ECB hikes rates for fourth time, hitting mortgage holders again

THE European Central Bank announced another hike in its key interest rates, which will cause even more pain for those with trackers and floating rates.

The move is expected to hit those whose mortgages have been sold to vulture funds hardest, as they are stuck on variable rates that are the highest in the country.

The European Central Bank’s (ECB) main refinancing rate, which is directly linked to the tracker rate and drives floating rates, rose 0.5 percentage points.

It is the ECB’s fourth rate hike since the summer.

Every 0.5 percentage point increase in European interest rates increases monthly repayments by about €25 for every €100,000 owed on a typical tracker mortgage. Seen over a year, that’s €300 in special repayments.

The cumulative impact of the four rate hikes will be almost €3,000 on a typical tracker of €200,000 over a 25-year term.

The ECB, led by Christine Lagarde, has aggressively hiked interest rates in an attempt to stem prices that have soared over the past year.

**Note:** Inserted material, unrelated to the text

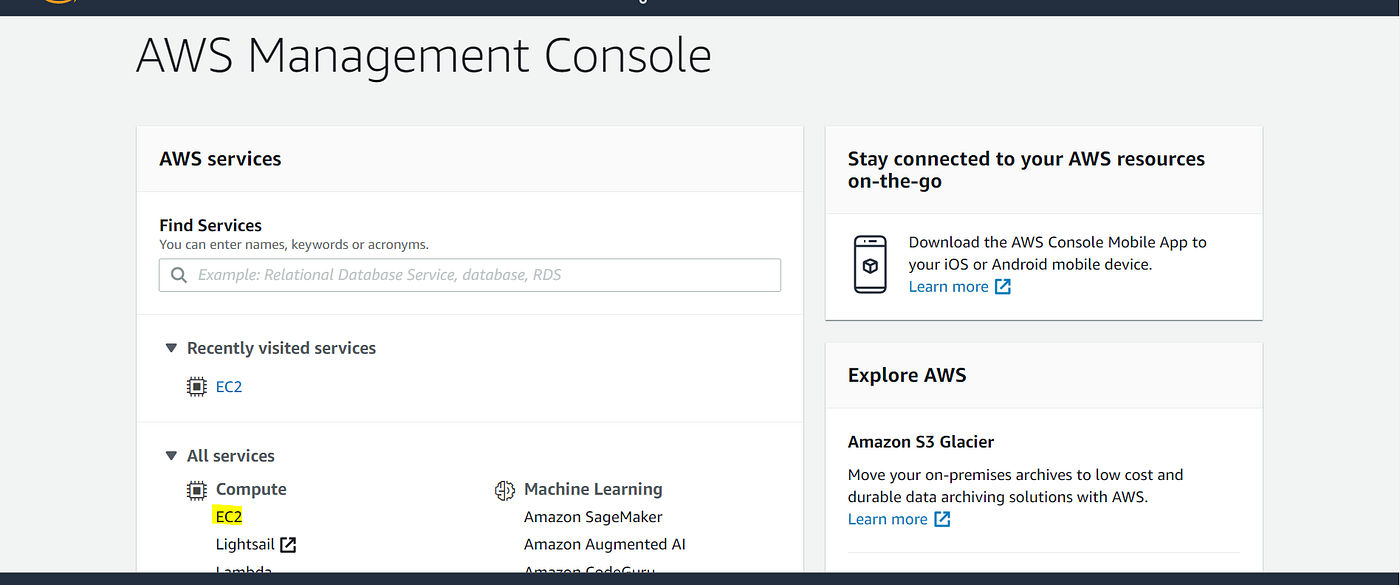Screen dimensions: 1400x585
Task: Click the Compute category heading
Action: click(251, 489)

European economies were under inflationary pressures attributed to economies reopening after the Covid-19 pandemic caused by supply shortages and then rising energy costs due to the Russian invasion of Ukraine.

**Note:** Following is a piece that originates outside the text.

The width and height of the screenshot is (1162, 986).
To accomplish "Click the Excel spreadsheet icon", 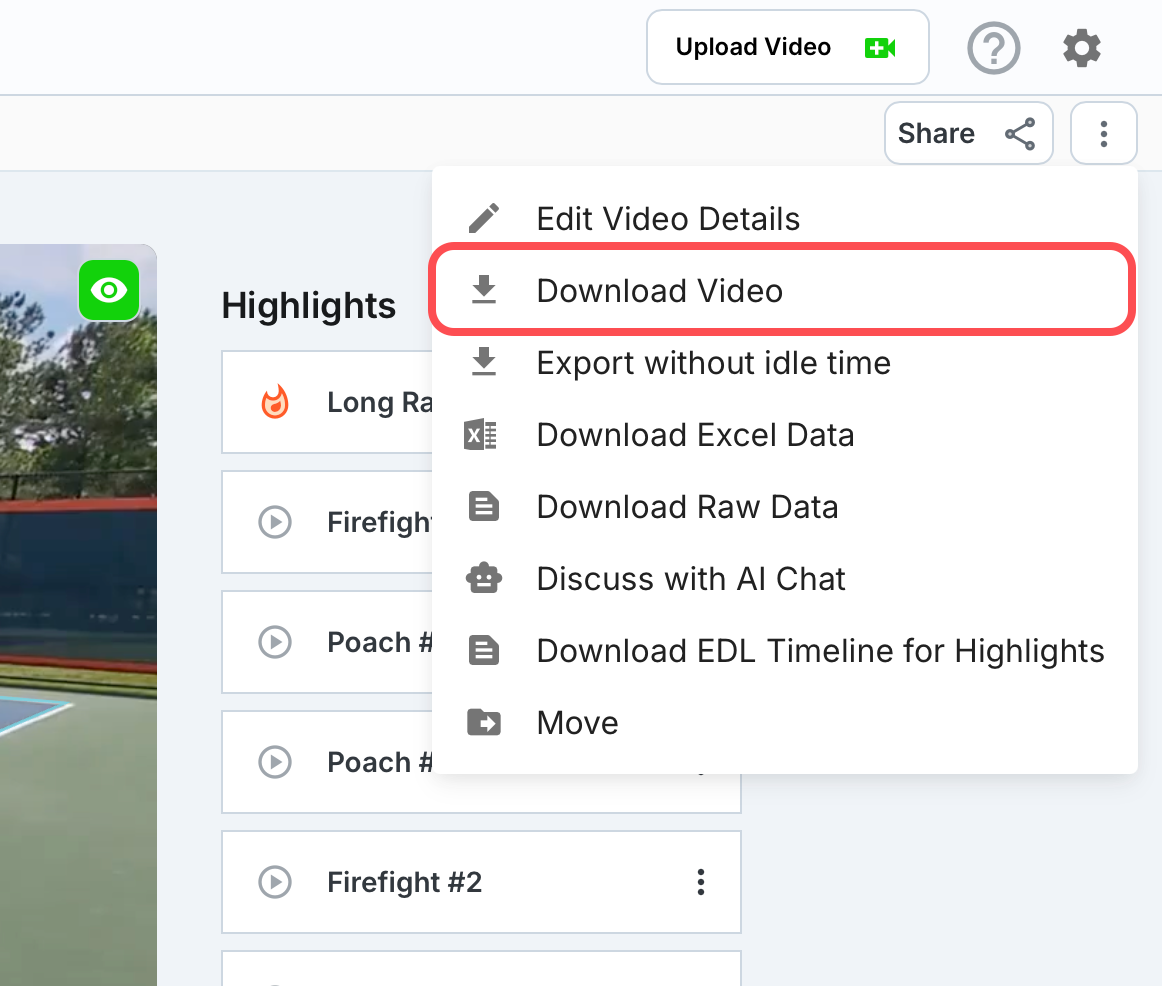I will [x=480, y=435].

The central bank of the 19-country euro zone has now raised its key interest rates four times.

Economists expect the ECB to continue raising interest rates, but at a slower pace, as inflation is expected to be near its peak and the Frankfurt institution seeks to reduce its huge holdings of government bonds.

Pepper, which oversees about 60,000 mortgages owned by vulture funds, said the new ECB rate hike will initially only affect tracker mortgage customers, where such increases are automatically passed on as part of their contract.

“There will be no immediate impact on floating rate customers and no decisions have been made to pass on this additional ECB hike.”

It was “aware that this is a challenging time for many people and our team stands ready to help anyone who is concerned about their ability to make the payments with a wide range of solutions that we can provide.” can tailor to their individual situation”.

Mortgage servicers like Pepper and Start and the funds that own the loans have been heavily criticized for passing on all four ECB rate hikes in full to most of their customers.

These mortgage holders tend to rely on variable interest rates because the service providers and vultures don’t give them the ability to set their interest rates.

And most whose mortgages are vulture-owned cannot switch lenders because many have defaulted in the past, or have a split mortgage where part of the loan is deferred and paid off at a later date.

People whose loans have been sold have already seen their interest rates rise as high as 6.5 percent, with some now at 7 percent.

They have no way to fix it, prompting consumer advocates to say they are “mortgage prisoners.”

Recent figures from the central bank show that there are nearly 200,000 mortgage accounts with a tracker rate.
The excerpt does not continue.